Turn the rows from the line with "How do I perform: Expand" through the line with "I will 48,18." into a JSON list of strings, one string per line, with blank lines left out.
-- START INPUT ROWS --
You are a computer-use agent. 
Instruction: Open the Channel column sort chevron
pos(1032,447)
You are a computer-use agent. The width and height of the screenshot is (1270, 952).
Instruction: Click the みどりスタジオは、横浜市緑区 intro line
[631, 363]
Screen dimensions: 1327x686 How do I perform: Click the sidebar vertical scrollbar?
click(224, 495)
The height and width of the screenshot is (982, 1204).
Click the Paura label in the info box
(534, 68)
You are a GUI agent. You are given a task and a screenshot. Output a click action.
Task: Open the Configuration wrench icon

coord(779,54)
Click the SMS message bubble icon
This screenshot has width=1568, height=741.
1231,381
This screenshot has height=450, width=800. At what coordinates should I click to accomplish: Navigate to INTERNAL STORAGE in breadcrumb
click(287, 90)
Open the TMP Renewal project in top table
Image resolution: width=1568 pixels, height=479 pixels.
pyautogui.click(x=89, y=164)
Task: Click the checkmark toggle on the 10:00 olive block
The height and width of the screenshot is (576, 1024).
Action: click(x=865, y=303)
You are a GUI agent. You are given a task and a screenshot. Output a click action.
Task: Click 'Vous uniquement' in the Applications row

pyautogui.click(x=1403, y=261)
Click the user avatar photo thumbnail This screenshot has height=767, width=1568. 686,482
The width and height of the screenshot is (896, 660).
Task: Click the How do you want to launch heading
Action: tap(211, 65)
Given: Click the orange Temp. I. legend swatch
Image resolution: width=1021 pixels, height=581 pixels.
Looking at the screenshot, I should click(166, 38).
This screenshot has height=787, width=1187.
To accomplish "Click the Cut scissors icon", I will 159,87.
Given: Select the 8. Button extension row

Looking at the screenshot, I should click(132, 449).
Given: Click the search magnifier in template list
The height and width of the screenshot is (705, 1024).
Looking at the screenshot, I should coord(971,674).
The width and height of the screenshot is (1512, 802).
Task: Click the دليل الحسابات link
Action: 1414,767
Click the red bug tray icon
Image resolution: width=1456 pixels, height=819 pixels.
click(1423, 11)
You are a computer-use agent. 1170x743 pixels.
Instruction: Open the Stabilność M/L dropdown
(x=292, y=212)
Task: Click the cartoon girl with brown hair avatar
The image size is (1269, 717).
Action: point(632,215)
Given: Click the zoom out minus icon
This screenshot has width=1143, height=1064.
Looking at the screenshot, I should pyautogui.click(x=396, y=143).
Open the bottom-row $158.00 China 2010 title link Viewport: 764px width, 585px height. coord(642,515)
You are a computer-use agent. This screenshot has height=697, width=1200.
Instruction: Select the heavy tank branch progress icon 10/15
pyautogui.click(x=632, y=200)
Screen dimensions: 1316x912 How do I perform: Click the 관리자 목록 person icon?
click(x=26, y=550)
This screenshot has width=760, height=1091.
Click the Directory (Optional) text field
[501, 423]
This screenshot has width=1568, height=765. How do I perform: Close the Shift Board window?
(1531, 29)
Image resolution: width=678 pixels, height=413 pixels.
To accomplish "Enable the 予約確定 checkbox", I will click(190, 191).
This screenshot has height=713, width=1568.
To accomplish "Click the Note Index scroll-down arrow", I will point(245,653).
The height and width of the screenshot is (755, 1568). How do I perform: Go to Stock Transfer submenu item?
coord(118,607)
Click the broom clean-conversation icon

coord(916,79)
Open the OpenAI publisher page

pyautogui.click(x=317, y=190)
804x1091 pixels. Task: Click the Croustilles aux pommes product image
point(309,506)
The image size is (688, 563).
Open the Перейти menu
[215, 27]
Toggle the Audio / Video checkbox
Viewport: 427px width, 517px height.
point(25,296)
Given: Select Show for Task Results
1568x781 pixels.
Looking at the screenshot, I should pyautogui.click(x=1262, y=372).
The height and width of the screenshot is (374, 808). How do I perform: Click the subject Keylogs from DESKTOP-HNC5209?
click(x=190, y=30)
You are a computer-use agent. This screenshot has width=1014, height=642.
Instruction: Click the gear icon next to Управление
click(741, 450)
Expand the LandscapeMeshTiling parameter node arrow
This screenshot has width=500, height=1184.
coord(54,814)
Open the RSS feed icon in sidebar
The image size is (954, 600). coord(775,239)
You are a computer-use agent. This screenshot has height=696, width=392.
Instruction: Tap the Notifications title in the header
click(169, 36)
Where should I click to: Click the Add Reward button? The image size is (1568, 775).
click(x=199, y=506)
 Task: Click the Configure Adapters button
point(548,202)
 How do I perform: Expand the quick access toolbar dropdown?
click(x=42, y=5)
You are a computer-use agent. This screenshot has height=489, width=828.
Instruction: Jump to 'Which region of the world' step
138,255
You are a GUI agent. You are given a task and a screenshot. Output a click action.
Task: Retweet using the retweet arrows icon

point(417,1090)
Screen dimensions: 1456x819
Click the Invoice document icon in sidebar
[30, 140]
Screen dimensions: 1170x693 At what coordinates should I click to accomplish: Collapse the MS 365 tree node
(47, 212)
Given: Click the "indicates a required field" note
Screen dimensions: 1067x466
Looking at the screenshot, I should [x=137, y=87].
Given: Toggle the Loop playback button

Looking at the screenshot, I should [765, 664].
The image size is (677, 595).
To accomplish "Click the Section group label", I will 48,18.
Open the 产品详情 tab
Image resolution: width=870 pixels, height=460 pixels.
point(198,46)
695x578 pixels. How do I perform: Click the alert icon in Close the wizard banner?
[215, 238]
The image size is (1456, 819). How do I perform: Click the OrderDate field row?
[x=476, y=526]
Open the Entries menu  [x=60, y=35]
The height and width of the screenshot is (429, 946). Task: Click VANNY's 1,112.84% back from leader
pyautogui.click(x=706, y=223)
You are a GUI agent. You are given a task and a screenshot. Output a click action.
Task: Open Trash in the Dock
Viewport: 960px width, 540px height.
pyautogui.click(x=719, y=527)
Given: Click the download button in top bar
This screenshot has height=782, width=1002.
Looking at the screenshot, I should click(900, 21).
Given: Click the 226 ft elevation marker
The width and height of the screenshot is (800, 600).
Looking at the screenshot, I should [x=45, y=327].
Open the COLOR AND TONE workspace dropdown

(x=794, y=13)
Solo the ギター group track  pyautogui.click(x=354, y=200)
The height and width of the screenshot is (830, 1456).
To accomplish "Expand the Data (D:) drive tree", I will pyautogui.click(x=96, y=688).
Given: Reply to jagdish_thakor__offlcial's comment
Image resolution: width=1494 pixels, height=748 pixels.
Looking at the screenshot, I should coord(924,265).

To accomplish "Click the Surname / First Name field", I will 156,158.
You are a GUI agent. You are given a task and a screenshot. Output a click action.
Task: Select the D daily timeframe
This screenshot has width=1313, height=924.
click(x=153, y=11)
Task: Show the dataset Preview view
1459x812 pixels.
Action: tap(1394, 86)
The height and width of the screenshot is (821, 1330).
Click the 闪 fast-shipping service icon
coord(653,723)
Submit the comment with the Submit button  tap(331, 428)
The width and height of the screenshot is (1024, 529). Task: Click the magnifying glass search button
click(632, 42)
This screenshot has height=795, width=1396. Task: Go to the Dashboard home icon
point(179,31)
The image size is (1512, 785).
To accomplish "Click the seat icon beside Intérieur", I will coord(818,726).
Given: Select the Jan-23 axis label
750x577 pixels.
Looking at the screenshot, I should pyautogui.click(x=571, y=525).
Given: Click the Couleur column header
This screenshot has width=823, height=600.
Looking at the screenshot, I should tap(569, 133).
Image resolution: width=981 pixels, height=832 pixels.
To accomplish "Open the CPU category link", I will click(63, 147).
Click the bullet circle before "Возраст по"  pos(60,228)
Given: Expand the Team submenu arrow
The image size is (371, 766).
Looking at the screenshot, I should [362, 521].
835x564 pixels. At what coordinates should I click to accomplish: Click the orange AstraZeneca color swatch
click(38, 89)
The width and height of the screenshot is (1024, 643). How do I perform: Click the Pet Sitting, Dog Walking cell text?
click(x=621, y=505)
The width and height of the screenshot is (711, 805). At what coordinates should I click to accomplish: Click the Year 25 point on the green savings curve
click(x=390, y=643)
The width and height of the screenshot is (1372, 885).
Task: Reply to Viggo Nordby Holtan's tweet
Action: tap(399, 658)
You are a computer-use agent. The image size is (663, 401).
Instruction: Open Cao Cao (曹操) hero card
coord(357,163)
-- END INPUT ROWS --
IN RESPONSE
[
  " How do I perform: Expand the quick access toolbar dropdown?",
  "click(x=42, y=5)",
  "You are a computer-use agent. This screenshot has height=489, width=828.",
  "Instruction: Jump to 'Which region of the world' step",
  "138,255",
  "You are a GUI agent. You are given a task and a screenshot. Output a click action.",
  "Task: Retweet using the retweet arrows icon",
  "point(417,1090)",
  "Screen dimensions: 1456x819",
  "Click the Invoice document icon in sidebar",
  "[30, 140]",
  "Screen dimensions: 1170x693 At what coordinates should I click to accomplish: Collapse the MS 365 tree node",
  "(47, 212)",
  "Given: Click the \"indicates a required field\" note",
  "Screen dimensions: 1067x466",
  "Looking at the screenshot, I should [x=137, y=87].",
  "Given: Toggle the Loop playback button",
  "Looking at the screenshot, I should [765, 664].",
  "The image size is (677, 595).",
  "To accomplish \"Click the Section group label\", I will 48,18."
]